Hopefully at some point, your company will see that you are right and will recognize the value and contribution of your work. If not, then you may find another work place more suitable.

Good luck!

[CapSizer]

It depends on where the computational analysis fits into the greater scheme of the project. It may be crucial to do a full mesh independence study, for example if it is the primary or only analysis or measurement being done. In fact, it would be more correct to say that you need comprehensive quality control for that, and mesh independence is just one part of it. On the other hand, in the early concept stages of a design, when you know that there will be much detailed testing and simulation to follow, there is a far greater need for turnover than accuracy. Mesh consistency then becomes a lot more important than mesh independence. There is a definite trade-off between quality control and throughput, and it is incorrect to insist that a certain level of quality control is appropriate for all work.

[Jade M]

Very interesting point, CapSizer! What do you mean by mesh consistency?

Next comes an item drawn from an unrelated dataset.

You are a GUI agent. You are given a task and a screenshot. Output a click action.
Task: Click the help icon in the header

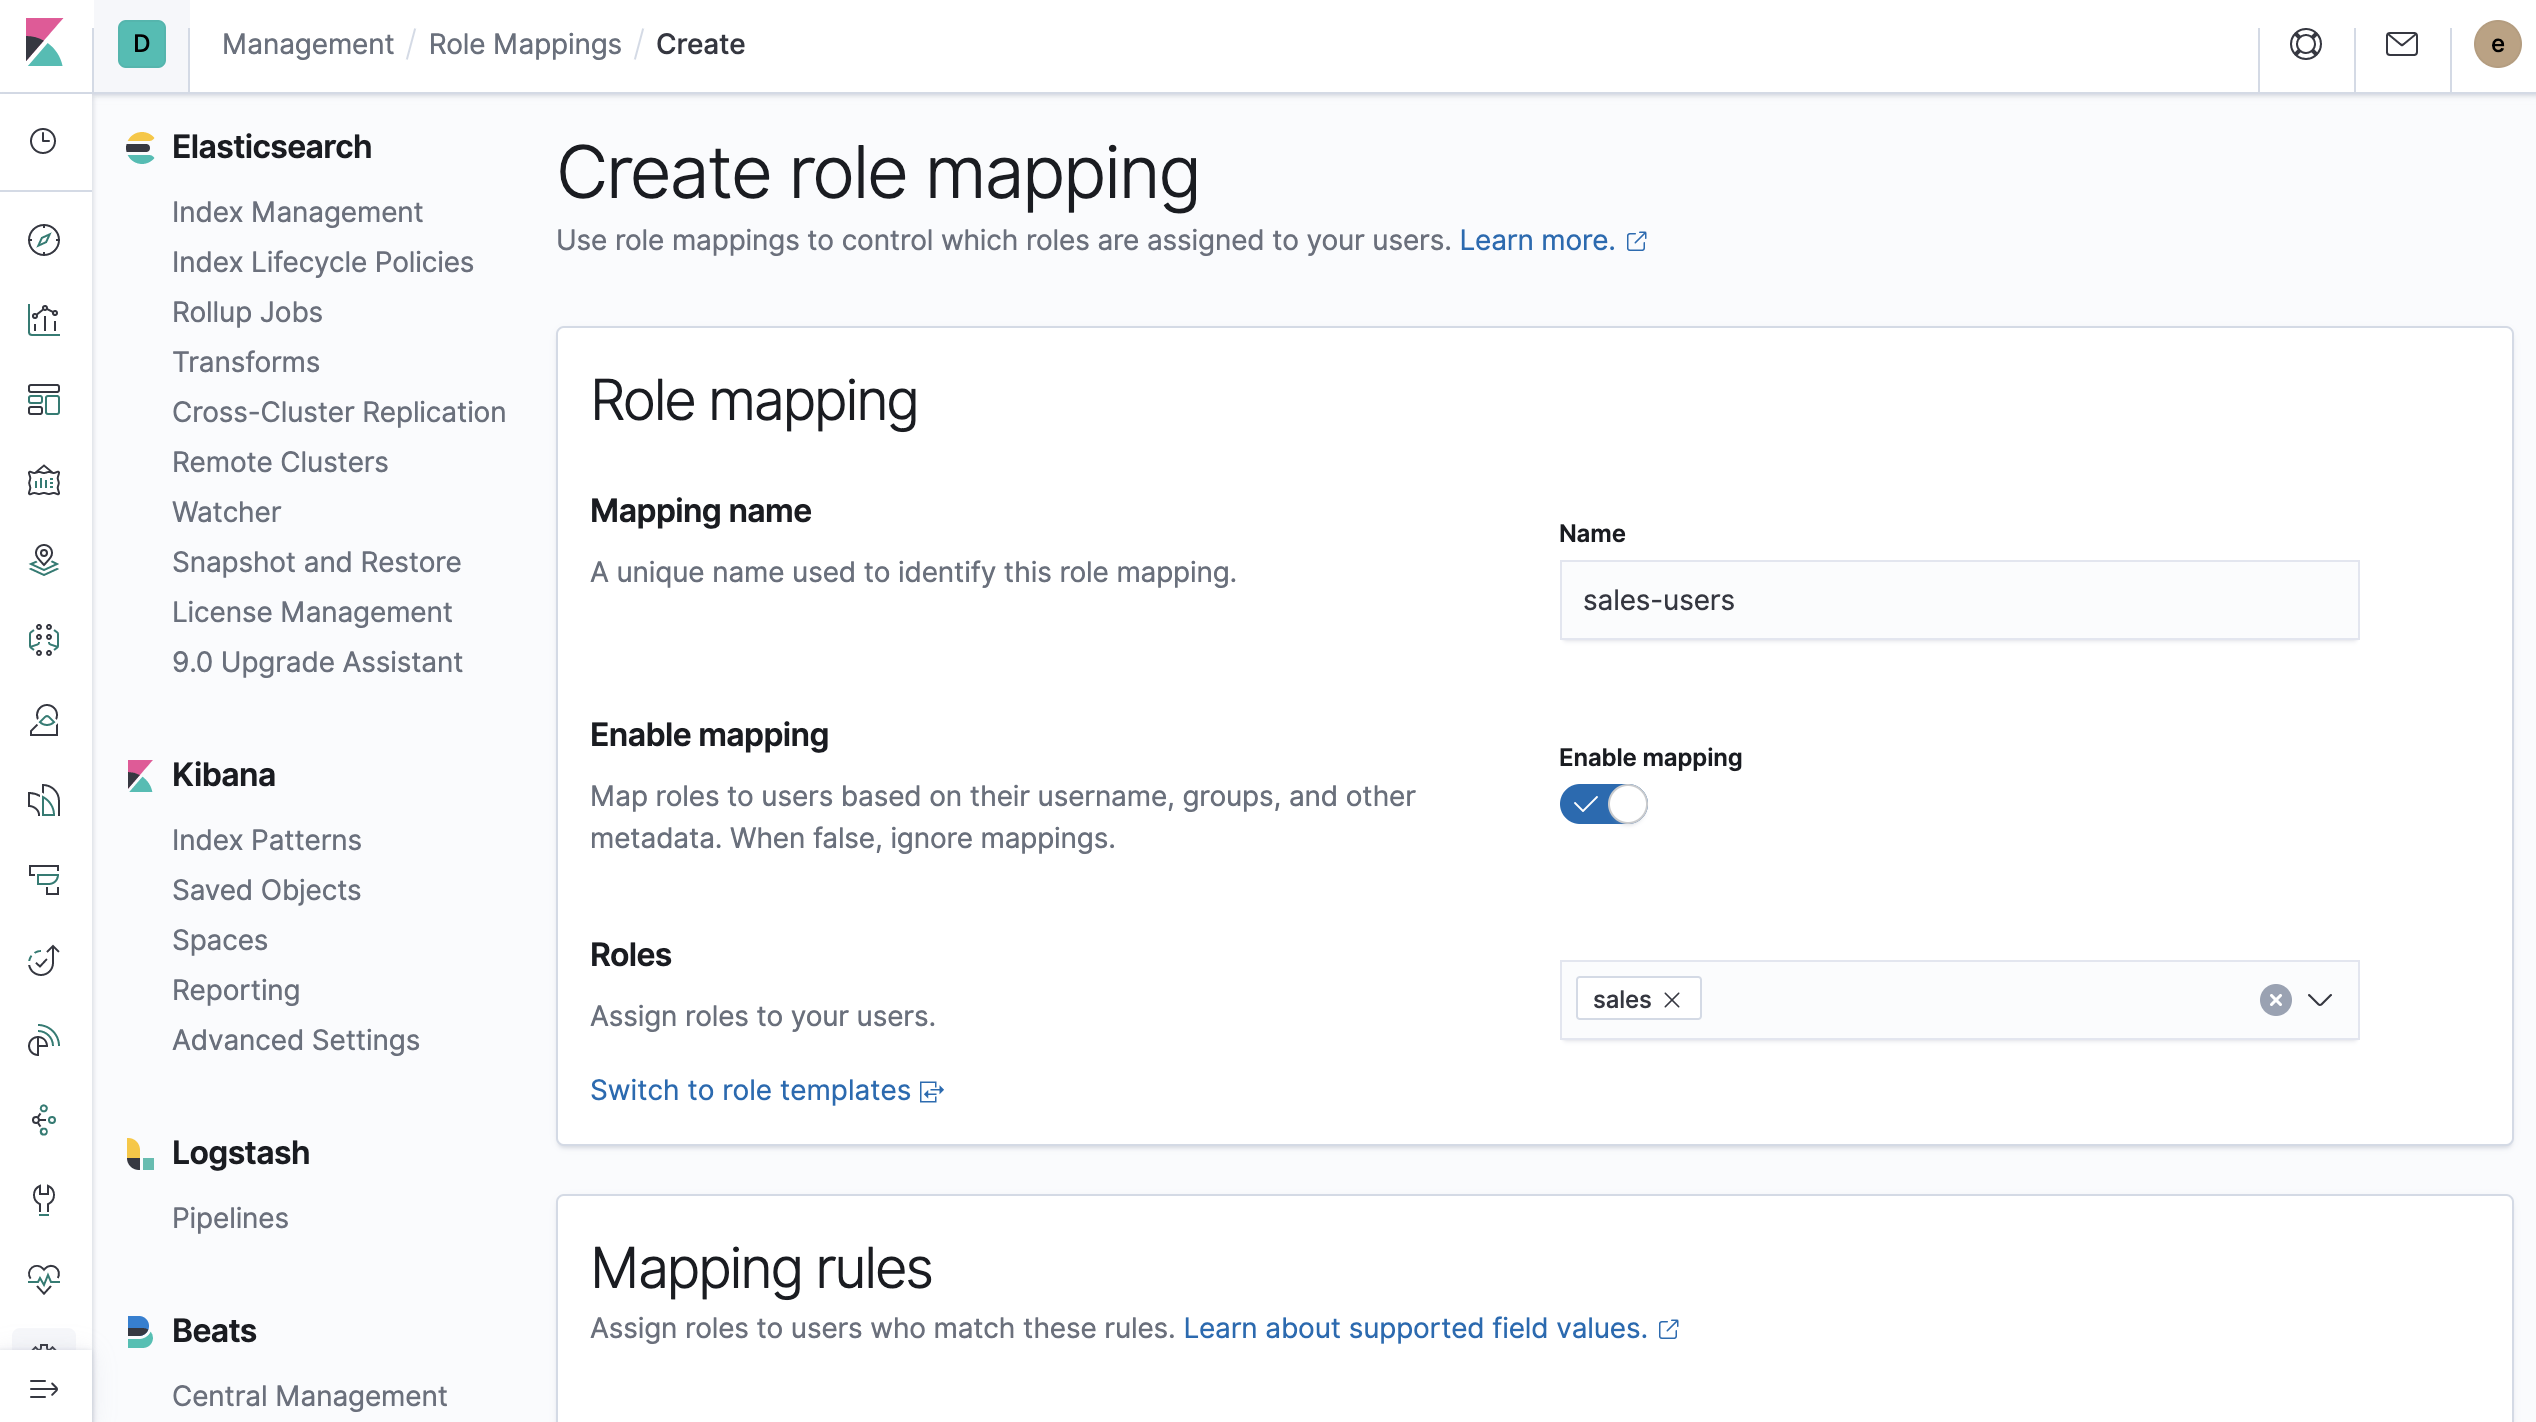click(x=2305, y=44)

At my company, nobody has explained this, which is very interesting. I do not quite know the story in my workplace. It is understood that 5% error is acceptable although we do not use good practices to ensure this. Conceptual design might be conducted in another department.

Still, if it is in the early concept stages of design, wouldn't you want to know what kind of error is in the solution )even if this just means one refinement to quantify the error)? I'd be curous about the recommended error for conceptual design. I suppose this is probably hard to quantify across the board.

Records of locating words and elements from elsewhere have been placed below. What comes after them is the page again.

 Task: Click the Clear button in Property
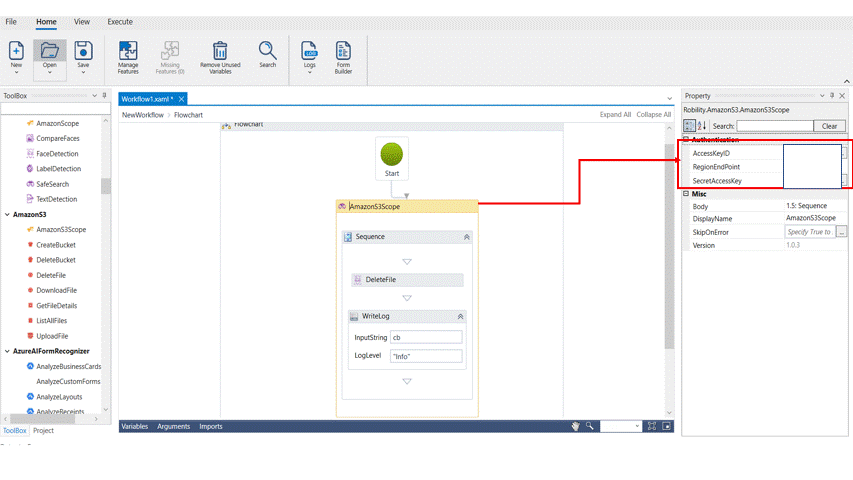point(829,126)
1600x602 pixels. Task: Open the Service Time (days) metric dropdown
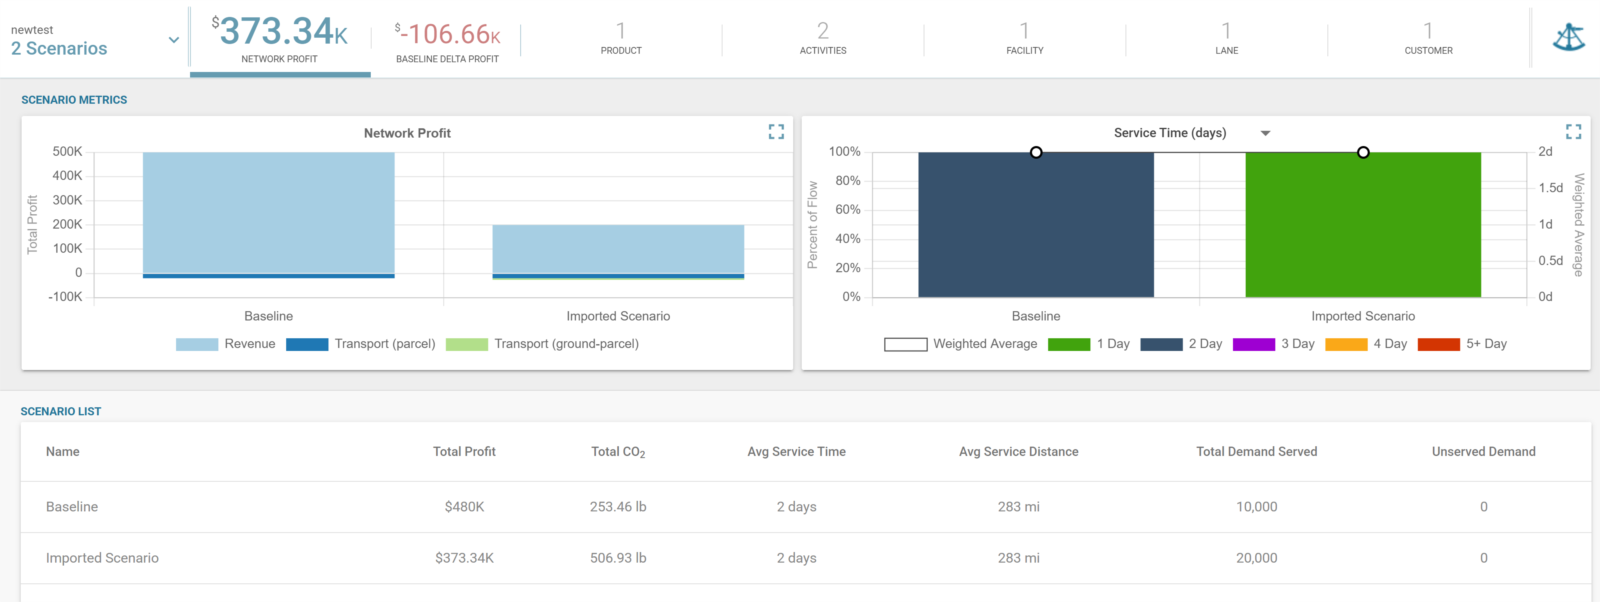tap(1265, 133)
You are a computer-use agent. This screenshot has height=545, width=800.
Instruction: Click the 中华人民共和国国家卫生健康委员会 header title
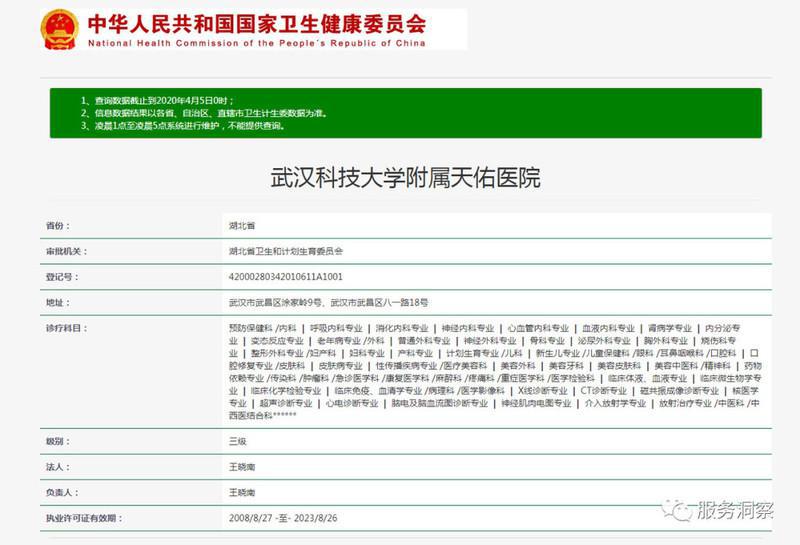coord(256,23)
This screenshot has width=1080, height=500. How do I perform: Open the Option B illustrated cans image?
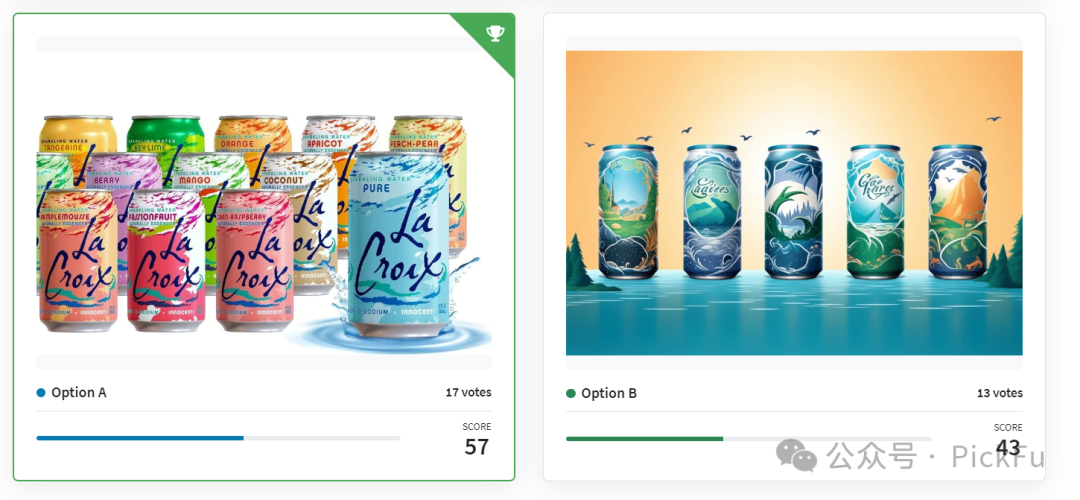794,203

In my (limited) industry experience, the two companies at which I have worked have not used CFD during conceptual design stages. So I am curious as to when it is beneficial to use CFD. It's interesting to know how things work.

I'd be curious about your further thoughts. I'm fairly new to industry and am interested to understand how things work.

[CapSizer]

Well, the question to start with is the issue of the 5% error. If you already know what the absolute answer is (or how else would you know that the error is less than 5%?), why are you bothering to do CFD?


The mesh consistency comes in when you are trying to compare candidate designs in order to make a selection. In this case, you are only interested in relative answers, and you can often get a very good (and fast!) relative answer by comparing two coarse models, provided that they are equivalently coarse. For example, you may know that you need 100 chordwise cells on a wing to get a mesh independent answer, but you may be able to quantify the difference between two candidate wings by only using say 40 chordwise cells .... But then you need to use 40 for both, not 100 for one and 40 for the other.


In conceptual design (and even more detailed design), it is typical to use fast design level analysis methods (for example classic theory, calibrated with some empirical data). Very often you have only a vague idea of how accurate the method is, partly because it won't be equally accurate for all designs or operating conditions. But that doesn't stop you from using it, because design is an iterative process of escalating accuracy and certainty. So you start with a "rough" method, and refine progressively with more detailed methods and testing. You need a quick and dirty method to start with, in order to investigate enough design options. Now there is nothing on earth preventing you from using CFD in exactly the same way, starting off with quick low-fidelity models, and then moving to higher accuracy when needed. This works because fully qualified CFD is very slow, and very expensive, so you only use it where it is necessary.

[Jade M]

Wow, thanks so much CapSizer! This is very helpful and I appreciate your thoughtful response. I tried to add to your reputation again, but it won't let me until I add to others! Take good care and thanks again!